Retype each entry exactly. Skip any pictures.

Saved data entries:
* * *

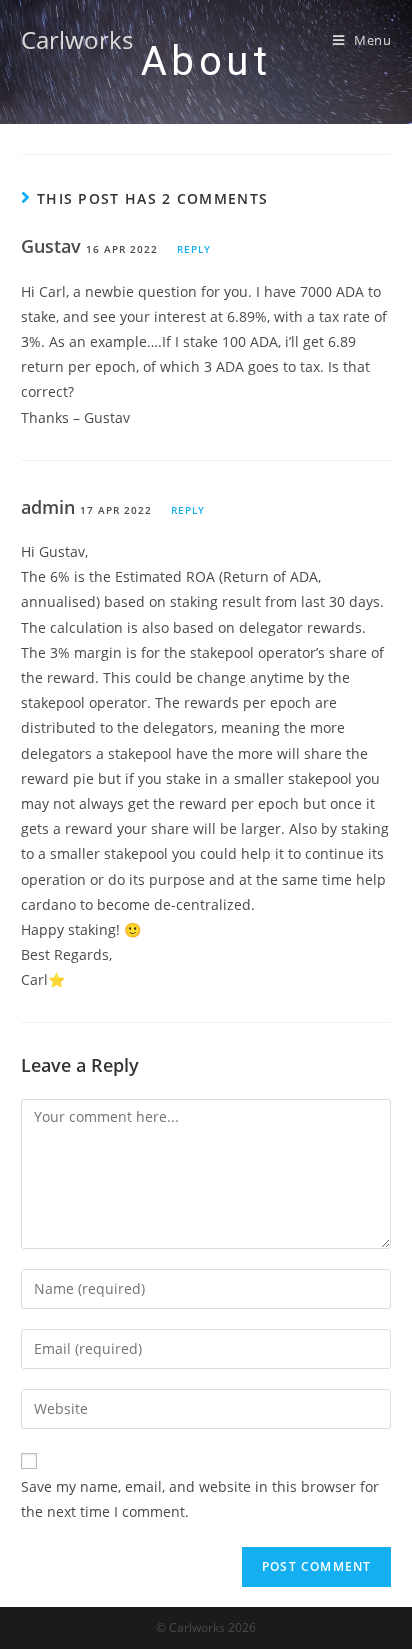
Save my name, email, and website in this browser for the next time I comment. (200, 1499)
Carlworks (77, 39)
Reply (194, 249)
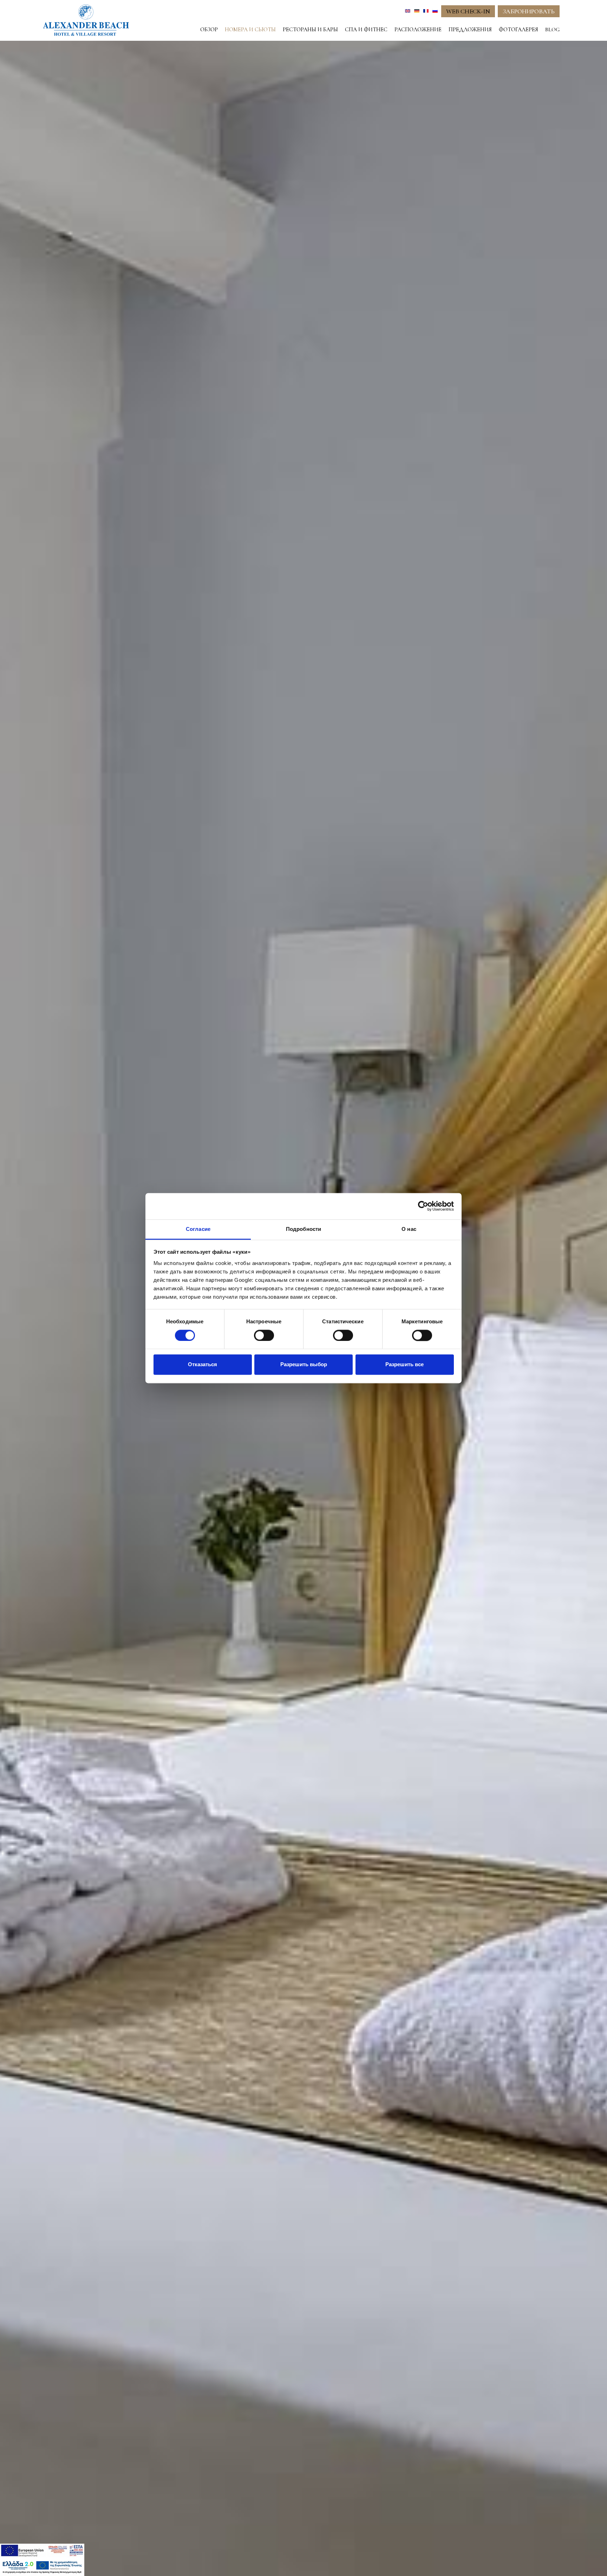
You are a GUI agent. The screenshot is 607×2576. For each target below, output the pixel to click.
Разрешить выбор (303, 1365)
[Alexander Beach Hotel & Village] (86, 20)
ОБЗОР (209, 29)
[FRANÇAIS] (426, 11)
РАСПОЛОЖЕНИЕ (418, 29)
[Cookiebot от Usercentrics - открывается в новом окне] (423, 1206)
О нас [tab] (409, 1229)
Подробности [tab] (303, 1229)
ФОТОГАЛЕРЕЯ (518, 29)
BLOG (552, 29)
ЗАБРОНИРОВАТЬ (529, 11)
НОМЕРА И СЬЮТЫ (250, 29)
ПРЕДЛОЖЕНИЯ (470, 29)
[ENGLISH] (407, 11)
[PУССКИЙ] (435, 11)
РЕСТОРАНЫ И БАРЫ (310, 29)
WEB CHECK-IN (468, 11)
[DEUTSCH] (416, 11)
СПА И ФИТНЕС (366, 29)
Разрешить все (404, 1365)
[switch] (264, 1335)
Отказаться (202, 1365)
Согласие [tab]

* * *

▶ _Output_:
Save my name, email, and website in this browser for the next time I comment. (200, 1499)
Carlworks (77, 39)
Reply (194, 249)
You are a GUI agent. The screenshot is 607×2576. For each target below, output the pixel to click.
Разрешить выбор (303, 1365)
[Alexander Beach Hotel & Village] (86, 20)
ОБЗОР (209, 29)
[FRANÇAIS] (426, 11)
РАСПОЛОЖЕНИЕ (418, 29)
[Cookiebot от Usercentrics - открывается в новом окне] (423, 1206)
О нас [tab] (409, 1229)
Подробности [tab] (303, 1229)
ФОТОГАЛЕРЕЯ (518, 29)
BLOG (552, 29)
ЗАБРОНИРОВАТЬ (529, 11)
НОМЕРА И СЬЮТЫ (250, 29)
ПРЕДЛОЖЕНИЯ (470, 29)
[ENGLISH] (407, 11)
[PУССКИЙ] (435, 11)
РЕСТОРАНЫ И БАРЫ (310, 29)
WEB CHECK-IN (468, 11)
[DEUTSCH] (416, 11)
СПА И ФИТНЕС (366, 29)
Разрешить все (404, 1365)
[switch] (264, 1335)
Отказаться (202, 1365)
Согласие [tab]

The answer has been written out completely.